The Katrina section takes up a larger section of the book, sometimes enraging, sometimes depressing or sad, like most of the sections; she explains the disaster in Louisiana from first-hand accounts in her interviewing / research process.

            Rebecca Solnit is PUNK AS FUCK! Look up Infinite City if you love subculture or the San Francisco bay area, and look up River of Shadows, if you love either SF, or black and white photography, or history. You are also welcome to try her year 2000 SF gentrification collaboration with Susan Schwartzenberg, which actually unfortunately pre-dates the silicon bust which happened the year of press. So far that is all I have read from her, except articles. She has at least two awesome articles on Occupy out there somewhere, and via [I know, I know…] facebook I learned that she is currently researching Occupy anywhere other than SF [dated information: Fall 2012,] she might be interested in your Occupy stories, I know here at Slingshot we are; so for you die hard Solnit fans that is as much scoop as I have!

 

 

Impeach The President: The Case Against Bush And Cheney, Dennis Loo and Peter Phillip, Seven Stories Press, NY, 2006, 308 pages.

            I read this because I figured out I wanted to read the sequel. Sometimes during a presidential administration it’s a good idea to review the previous one. There are at least a dozen short essays in this book whose primary topic is political impeachment due to extremely grotesque / unheard of neglect and incompetence. Most of these authors are professors, Dennis Bernstein (Pacfica Radio’s Flashpoints,) and Dahr Jamail (BBC, KPFA, and various other English /Scottish media,) obviously are primarily public media moguls. There are at least two articles whose primary argument for impeachment involves very specific points against the oil sucking capitalist/neo-liberal vampires who have seized control of the world, the corporate oligarchy. The Downing Street Memos, 9-11, Iraq, hurricane Katrina, climate change, Haiti (the CIA coup d’état against Aristide and his country,) global dominance, detention, and torture are all prominent arguments by various authors in the quest for impeachment last decade. I cannot approve of this book well enough. The best way to understand the evils of today is to understand the evils of the past. In other words two wrongs don’t make a right. I read Chapter 13: The Other Regime Change: Overthrowing Haiti’s President Jean-Bertrande Aristide, by Lyn Duf and Dennis Bernstein on the train to visit my folks for Christmas in 2011, that turned out not to be the most emotionally appropriate time to read that particular chapter. You will need to take breaks between chapters as it gets pretty distressing sometimes. Spending time reading this watching the tentacles of the IMF and World Bank extend for their nefarious purposes is an eye opener.

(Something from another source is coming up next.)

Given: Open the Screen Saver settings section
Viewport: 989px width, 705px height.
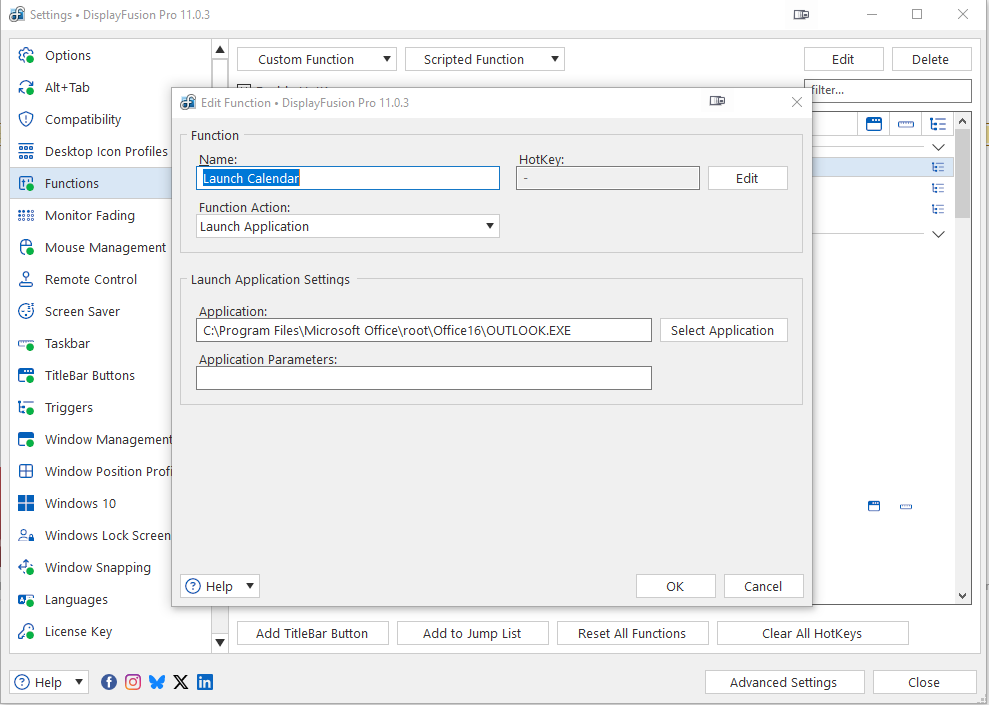Looking at the screenshot, I should pos(82,311).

            [OBAMA’s-my emphasis,] Bush-Cheney’s greed is staggering, and yet such vast self-dealing is, in fact, the least remarkable of this regime’s high crimes and misdemeanors. Far more dangerous than all its merely larcenous activity is its imperial crusade for total power. In this regard as well it has attained new heights. Mainly through the PATRIOT Act, but also through such steps as the establishment of “First Amendment Zones” [NDAA, CISPA, indefinite detention, rendition, extension of warfare and amending efforts for oil company profiteering, and corporate privateering, ecocide, genocide, economic inequality…my emphasis,] and other wholly arbitrary measures, this regime has outdone every prior presidential stroke of war time tyranny, from John Adams’ Alien and Sedition Act to all of the repressive legislation of the Cold War’s first ten years. Such dictatorial strokes, however dangerous, were meant to stay in force no longer than the conflicts that had spawned them, and in every case the enemy was largely massed somewhere, or thought to be, on Planet Earth. (Even the Cold War, however daunting its projection, could be seen as someday ceasing through the Kremlin’s victory of surrender.)”

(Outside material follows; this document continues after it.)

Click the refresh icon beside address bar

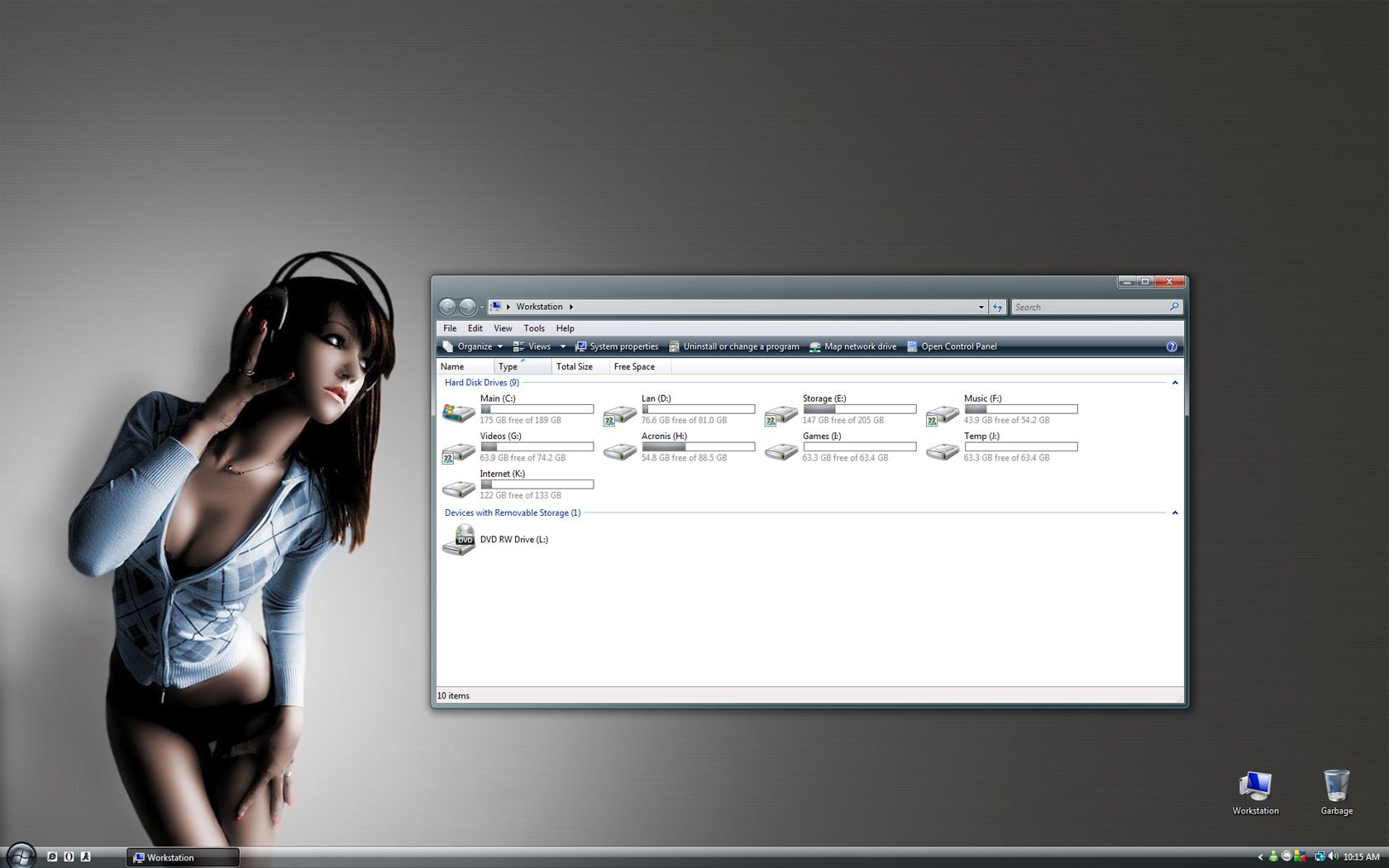[998, 307]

“This war is something else entirely. Since “terror” is only what [OBAMA,] Bush-Cheney say it is, their war against it is no likelier to conclude than, say, a “War on Darkness,” or a “War on Smoke.” This war, in other words, is no mere terminable clash, like all the prior wars in human history, but an unprecedented national crusade to wipe out all the evil in the world-total struggle that can only end when all the world, and human history itself, have ended too. Since this war must be final, then it has necessarily entailed a program of repression far more comprehensive than the mere draconian decrees of 1798 or 1917. Whereas such prior measures were meant just to silence the dissenters of the moment, [OBAMA]Bush-Cheney’s ongoing crackdown is intended to stamp out all opposition or divergence absolutely-not just the dissent we hear (or not) today, but any dissidence that could break out, should there be any place where it might be permitted to arise, or any medium through which it might find marginal expression.”

Chapter 10, Bush-Cheney’s War On The Enlightenment, Mark Crispin Miller. In many ways Impeach The President… already is the sequel. My final analysis is that Socialism seems to work very well for the Icelanders…Anarchism is becoming more of an honorable consideration / solution as time goes on. Read this book!

Klingon Bird of Prey: IKS Rotarran, (B’Rel-class,)Rick Sternback, and Ben Robinson, Haynes Publishing, November 2012



      Their Enterprise manual came out in 2010, and makes the wait for the next Abrams film even more excruciating. The Klingon Dictionary came out in 1985, I was twelve and did not get a copy until I was 26. That was a painful wait for me personally. Luckily there was also Star Trek: The Next Generation Technical Manual, Rick Sternbach & Michael Okuda, Pocket Books, 1991, 184 pages, which you should read if you intend to serve aboard The Enterprise. Rather than glorify Haynes for doing a smash job I will share a quote from the second URL link.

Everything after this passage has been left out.